A dense but narrow coronal mass ejection can be seen leaving the Sun following the X1.8 solar flare. As we feared when looking at SDO data, this coronal mass ejection is heading to the south-west and there is absolutely no earth-directed component. A fainter component looks to be heading south and east but there is no full halo outline and it is safe to conclude that we will not see any effects at earth from this coronal mass ejection. The image below shows the X1.8 coronal mass ejection in a difference image from SOHO/LASCO C3.

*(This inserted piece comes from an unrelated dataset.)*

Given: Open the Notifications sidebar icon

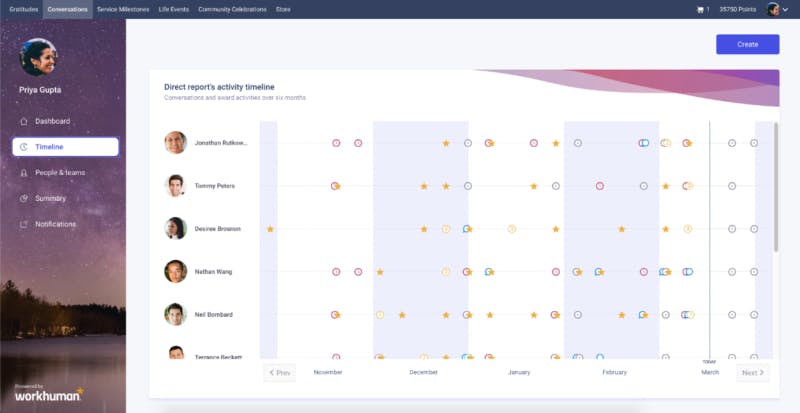Looking at the screenshot, I should (x=24, y=224).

Note that there is a minor G1 geomagnetic storm watch in effect for tomorrow and monday. A coronal mass ejection from an M6.9 solar flare is expected to arrive tomorrow and this could cause a minor G1 geomagnetic storm. There are no signs yet on ACE EPAM of the approaching coronal mass ejection apart from the electron flux which is slightly elevated. This could change in the hours ahead as the coronal mass ejection gets closer to ACE.

Image: NASA/ESA SOHO.

Any mentioned solar flare in this article has a scaling factor applied by the Space Weather Prediction Center (SWPC), the reported solar flares are 42% smaller than for the science quality data. The scaling factor has been removed from our archived solar flare data to reflect the true physical units.